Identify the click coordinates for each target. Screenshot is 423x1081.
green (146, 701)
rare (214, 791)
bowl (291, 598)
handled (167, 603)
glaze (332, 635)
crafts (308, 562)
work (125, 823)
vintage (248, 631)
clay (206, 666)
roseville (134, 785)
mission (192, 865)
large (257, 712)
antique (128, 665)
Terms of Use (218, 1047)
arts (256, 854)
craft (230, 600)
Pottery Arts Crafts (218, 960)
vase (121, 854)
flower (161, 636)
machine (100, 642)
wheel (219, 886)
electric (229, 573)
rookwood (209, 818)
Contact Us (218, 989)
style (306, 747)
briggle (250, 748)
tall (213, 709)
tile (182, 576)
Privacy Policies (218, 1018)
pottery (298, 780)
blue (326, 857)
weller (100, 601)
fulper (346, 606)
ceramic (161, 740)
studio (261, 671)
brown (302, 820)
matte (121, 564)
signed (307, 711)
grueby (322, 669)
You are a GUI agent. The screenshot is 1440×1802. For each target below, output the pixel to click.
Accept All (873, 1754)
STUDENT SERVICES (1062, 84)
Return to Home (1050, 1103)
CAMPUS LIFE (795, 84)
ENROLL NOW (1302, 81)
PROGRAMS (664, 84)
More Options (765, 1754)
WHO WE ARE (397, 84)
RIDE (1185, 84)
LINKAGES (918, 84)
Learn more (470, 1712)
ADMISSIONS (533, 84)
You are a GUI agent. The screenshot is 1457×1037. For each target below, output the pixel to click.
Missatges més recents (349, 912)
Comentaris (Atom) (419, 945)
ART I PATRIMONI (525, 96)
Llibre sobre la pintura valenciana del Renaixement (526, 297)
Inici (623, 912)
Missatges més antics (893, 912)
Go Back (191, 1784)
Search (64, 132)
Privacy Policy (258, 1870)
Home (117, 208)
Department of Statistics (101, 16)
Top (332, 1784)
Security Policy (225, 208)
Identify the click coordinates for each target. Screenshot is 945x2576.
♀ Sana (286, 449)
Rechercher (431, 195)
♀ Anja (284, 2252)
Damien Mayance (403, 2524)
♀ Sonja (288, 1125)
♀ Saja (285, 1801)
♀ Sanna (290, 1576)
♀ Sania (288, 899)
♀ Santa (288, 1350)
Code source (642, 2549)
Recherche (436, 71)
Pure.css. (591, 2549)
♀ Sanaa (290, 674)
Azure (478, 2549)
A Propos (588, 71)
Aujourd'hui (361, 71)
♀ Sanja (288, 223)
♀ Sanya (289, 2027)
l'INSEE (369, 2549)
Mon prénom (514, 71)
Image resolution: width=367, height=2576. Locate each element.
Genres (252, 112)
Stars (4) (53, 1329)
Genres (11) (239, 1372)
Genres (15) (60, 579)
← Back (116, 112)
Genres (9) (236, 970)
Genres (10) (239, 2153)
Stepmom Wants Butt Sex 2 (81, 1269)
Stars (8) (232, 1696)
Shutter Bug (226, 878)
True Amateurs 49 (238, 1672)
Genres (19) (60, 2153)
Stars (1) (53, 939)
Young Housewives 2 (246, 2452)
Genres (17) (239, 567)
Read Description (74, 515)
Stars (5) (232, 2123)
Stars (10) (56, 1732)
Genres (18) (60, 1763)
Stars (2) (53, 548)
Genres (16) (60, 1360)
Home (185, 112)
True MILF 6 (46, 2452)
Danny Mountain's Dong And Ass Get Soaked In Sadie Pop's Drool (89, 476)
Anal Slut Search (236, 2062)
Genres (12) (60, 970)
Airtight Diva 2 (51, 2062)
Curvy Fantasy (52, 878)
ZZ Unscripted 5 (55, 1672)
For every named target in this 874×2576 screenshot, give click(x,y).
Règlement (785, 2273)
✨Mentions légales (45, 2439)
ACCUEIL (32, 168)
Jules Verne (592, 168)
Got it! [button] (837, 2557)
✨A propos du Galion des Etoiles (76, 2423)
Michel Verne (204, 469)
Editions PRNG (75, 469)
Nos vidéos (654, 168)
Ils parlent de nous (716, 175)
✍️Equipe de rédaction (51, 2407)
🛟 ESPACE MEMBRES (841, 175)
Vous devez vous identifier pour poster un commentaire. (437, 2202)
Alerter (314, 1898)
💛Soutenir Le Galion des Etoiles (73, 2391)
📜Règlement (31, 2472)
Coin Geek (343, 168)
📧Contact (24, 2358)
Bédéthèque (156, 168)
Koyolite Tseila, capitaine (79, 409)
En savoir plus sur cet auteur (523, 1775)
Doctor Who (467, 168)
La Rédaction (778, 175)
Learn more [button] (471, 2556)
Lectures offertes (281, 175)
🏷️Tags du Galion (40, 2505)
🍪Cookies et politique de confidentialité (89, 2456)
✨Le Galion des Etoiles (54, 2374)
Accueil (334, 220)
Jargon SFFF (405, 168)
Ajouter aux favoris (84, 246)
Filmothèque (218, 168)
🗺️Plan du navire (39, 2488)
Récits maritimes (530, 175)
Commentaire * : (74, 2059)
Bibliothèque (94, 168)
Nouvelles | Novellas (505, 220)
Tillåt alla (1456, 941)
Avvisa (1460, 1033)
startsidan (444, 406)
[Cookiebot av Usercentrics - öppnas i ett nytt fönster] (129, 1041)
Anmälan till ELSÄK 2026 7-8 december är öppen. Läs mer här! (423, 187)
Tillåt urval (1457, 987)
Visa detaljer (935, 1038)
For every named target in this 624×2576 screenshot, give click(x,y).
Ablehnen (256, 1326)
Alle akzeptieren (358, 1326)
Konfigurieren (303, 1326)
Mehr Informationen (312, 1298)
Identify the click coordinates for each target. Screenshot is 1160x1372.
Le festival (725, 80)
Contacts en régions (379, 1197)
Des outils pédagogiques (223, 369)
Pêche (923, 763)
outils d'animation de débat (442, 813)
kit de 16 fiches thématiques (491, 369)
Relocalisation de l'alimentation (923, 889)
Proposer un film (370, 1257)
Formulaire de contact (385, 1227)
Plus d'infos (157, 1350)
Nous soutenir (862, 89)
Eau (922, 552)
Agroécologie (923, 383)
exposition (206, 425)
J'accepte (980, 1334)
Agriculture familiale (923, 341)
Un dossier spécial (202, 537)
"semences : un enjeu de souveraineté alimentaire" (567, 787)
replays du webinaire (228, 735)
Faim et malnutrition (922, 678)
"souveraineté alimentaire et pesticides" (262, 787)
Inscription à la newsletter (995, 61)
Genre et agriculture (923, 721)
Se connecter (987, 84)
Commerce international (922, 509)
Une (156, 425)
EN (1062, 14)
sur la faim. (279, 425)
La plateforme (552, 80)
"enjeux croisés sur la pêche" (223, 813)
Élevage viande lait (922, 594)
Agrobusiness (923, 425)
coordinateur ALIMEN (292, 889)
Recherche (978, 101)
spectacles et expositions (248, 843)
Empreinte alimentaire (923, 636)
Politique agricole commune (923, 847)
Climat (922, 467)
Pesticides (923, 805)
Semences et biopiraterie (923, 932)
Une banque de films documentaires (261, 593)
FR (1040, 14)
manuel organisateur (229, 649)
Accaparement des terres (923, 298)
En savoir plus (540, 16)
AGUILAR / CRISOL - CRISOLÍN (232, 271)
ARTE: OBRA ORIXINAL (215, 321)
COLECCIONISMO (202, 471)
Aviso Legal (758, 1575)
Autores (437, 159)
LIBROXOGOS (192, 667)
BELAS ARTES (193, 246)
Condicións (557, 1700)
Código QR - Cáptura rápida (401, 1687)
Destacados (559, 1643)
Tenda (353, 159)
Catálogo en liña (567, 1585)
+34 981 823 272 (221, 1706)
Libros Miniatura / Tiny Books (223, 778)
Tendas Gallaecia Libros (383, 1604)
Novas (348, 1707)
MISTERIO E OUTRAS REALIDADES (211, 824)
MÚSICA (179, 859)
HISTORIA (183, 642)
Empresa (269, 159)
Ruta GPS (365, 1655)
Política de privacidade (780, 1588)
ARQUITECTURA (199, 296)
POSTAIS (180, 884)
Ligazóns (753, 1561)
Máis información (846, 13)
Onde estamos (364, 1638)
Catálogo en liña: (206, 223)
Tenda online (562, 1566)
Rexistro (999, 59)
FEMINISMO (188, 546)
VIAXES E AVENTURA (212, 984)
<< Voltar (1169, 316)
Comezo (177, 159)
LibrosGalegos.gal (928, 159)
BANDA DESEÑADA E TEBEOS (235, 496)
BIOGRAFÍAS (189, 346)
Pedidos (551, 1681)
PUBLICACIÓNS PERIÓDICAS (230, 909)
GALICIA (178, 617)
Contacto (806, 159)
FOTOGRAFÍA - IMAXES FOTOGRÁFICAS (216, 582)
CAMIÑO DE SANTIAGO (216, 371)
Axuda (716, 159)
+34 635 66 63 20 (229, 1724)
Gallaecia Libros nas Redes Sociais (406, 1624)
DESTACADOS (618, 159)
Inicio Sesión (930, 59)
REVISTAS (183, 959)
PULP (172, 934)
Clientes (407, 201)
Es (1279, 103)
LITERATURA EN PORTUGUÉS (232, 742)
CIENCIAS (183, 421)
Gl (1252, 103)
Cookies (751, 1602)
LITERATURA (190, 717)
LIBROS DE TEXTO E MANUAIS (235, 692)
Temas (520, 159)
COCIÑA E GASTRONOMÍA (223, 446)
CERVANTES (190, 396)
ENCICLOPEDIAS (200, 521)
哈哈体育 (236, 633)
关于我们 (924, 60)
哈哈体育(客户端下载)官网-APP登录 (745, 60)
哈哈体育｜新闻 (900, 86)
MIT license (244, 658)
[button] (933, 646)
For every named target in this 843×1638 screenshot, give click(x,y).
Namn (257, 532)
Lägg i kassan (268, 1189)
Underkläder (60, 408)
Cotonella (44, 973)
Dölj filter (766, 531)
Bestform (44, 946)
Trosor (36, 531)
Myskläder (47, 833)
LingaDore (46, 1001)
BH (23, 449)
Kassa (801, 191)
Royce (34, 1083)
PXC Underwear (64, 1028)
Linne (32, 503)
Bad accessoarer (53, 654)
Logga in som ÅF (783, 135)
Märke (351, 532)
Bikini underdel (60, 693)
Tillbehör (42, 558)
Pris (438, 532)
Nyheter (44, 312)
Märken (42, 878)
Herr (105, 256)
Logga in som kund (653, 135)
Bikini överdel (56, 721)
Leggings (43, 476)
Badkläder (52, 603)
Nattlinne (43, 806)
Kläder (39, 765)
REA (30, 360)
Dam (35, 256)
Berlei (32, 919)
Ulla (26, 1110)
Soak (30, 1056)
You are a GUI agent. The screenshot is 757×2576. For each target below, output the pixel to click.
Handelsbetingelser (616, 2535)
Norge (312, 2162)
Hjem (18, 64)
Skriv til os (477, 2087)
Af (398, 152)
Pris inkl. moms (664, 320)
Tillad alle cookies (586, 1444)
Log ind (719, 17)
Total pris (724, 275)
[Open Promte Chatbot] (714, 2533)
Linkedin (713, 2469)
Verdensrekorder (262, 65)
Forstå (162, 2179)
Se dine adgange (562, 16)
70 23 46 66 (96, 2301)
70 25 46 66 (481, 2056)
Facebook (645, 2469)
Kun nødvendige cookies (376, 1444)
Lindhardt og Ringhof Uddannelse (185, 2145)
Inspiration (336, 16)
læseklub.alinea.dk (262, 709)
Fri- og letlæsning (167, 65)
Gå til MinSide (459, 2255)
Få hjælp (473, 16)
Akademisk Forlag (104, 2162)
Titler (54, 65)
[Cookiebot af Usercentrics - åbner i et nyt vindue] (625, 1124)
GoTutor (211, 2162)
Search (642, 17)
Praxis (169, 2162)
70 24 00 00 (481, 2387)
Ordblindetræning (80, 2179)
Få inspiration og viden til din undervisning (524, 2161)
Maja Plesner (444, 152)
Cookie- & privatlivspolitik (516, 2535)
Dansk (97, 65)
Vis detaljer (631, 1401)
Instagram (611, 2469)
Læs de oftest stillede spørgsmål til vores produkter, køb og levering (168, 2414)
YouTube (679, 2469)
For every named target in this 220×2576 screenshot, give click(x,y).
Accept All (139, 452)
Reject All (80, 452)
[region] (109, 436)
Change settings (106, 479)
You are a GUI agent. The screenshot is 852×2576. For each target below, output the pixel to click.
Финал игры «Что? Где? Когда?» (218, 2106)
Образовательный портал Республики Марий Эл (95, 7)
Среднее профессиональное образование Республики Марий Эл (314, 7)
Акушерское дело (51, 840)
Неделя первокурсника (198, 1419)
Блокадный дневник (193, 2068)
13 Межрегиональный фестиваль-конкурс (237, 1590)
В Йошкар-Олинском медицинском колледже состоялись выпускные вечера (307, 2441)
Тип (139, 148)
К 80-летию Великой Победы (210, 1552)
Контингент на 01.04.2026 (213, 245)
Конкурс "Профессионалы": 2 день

+---+

Brief | Pick out every line of the data above that contains the string "souveraineté", and copy each one. Case counts.

Answer for the task |
"semences : un enjeu de souveraineté alimentaire" (567, 787)
"souveraineté alimentaire et pesticides" (262, 787)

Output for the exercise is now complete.